パインジュース

 純度百パーセントのパイナップルジュースを飲む。脂の分解が速い。胸に溜まった気持ち悪さが、瞬く間に消えていった。
「飲みすぎんなよ。筋肉付きすぎて、ムッキムキになるからな」
 残りを処理する先輩が、淡々といった。そういえば、最近筋肉が増えたような気がする。心なしか、逞しくなったような。
「ムキムキマッチョ?」
「そうそう」
「蟇郡先輩のは、流石に」
「あー、逆に速さが落ちちまうからな。付きすぎると」
「先輩くらいなのが、ちょうどいいというか」
 あっ。だからか? だから最近、パインジュースがパックで置いてあるのかな。

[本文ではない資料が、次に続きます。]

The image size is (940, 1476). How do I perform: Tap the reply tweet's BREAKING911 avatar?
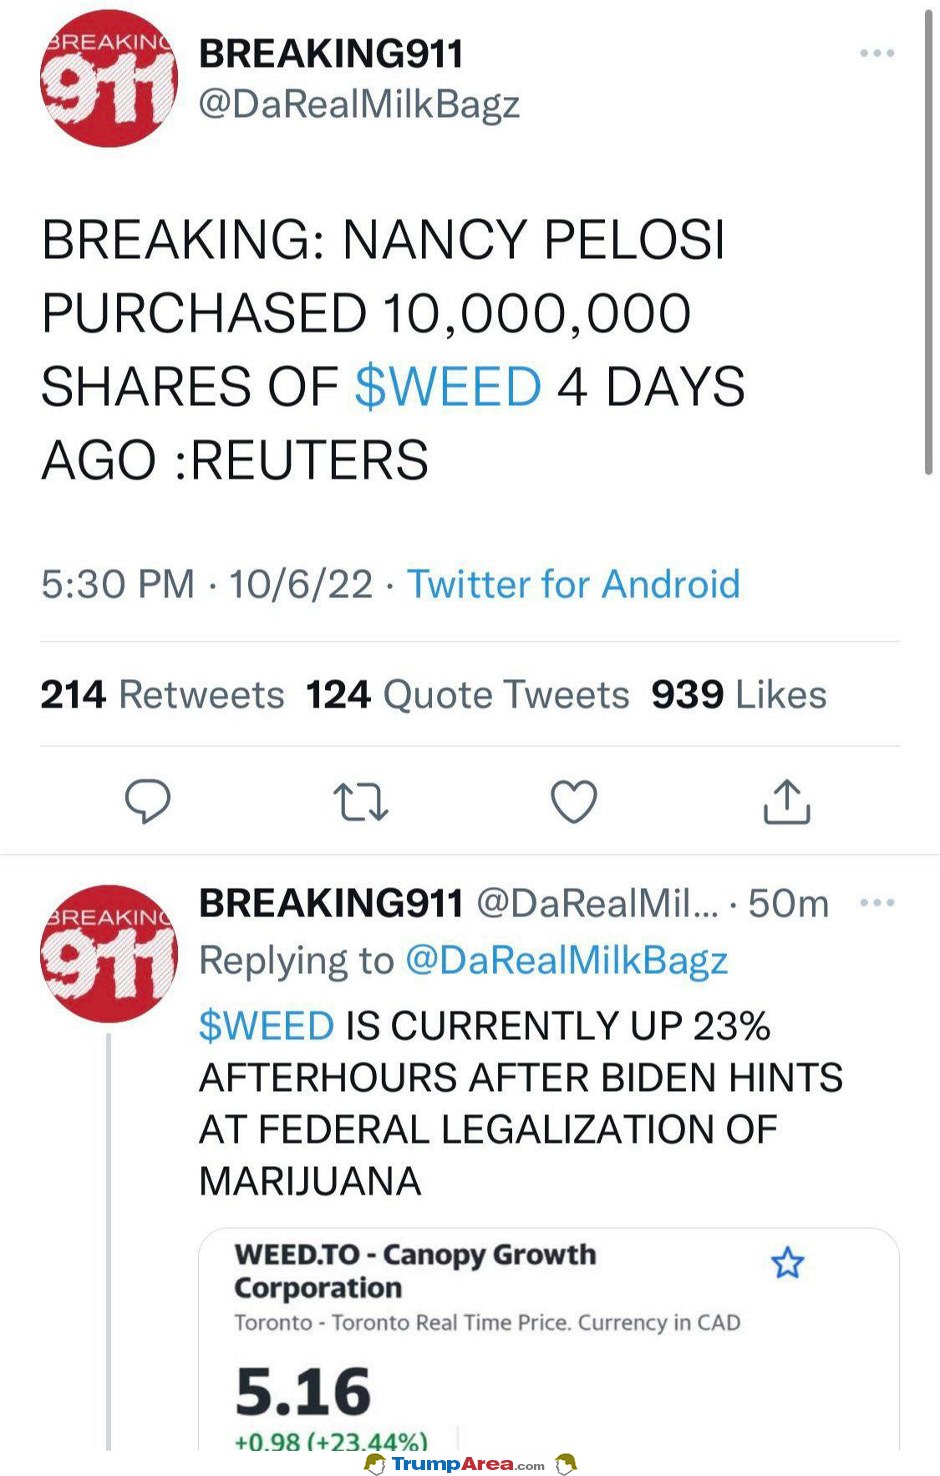(x=109, y=953)
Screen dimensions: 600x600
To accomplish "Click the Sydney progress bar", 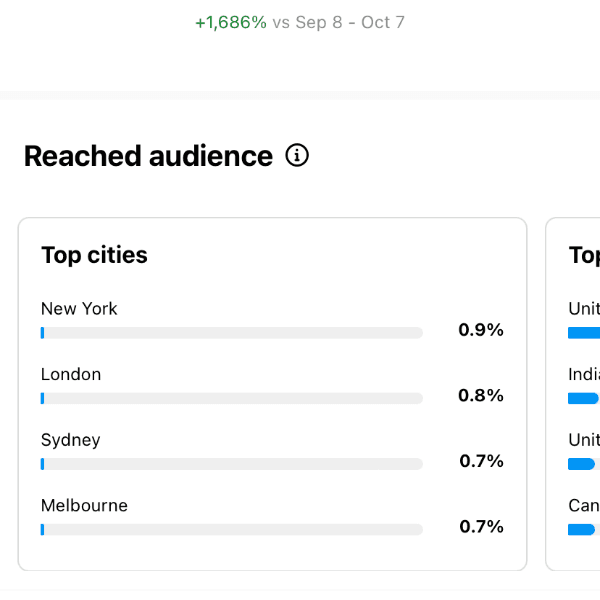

確かに、私も空いたときに飲むし。ゴクゴクと飲んでたら、コップの中が空になる。足りない。もう一杯! おかわりをグラスに注いでいたら、先輩が固まっていたことに気付いた。顔を真っ赤にして、食べるのをやめている。顔を赤くして、ボーッと口を開けていた。注いだ分を飲む。先輩は相変わらず、顔を赤くしていた。
「えっと、食べないの?」
「あっ、お、食うに決まってんだろ!!」
 あ、照れ隠し。そう思いながら、パインジュースをもう一口飲んだ。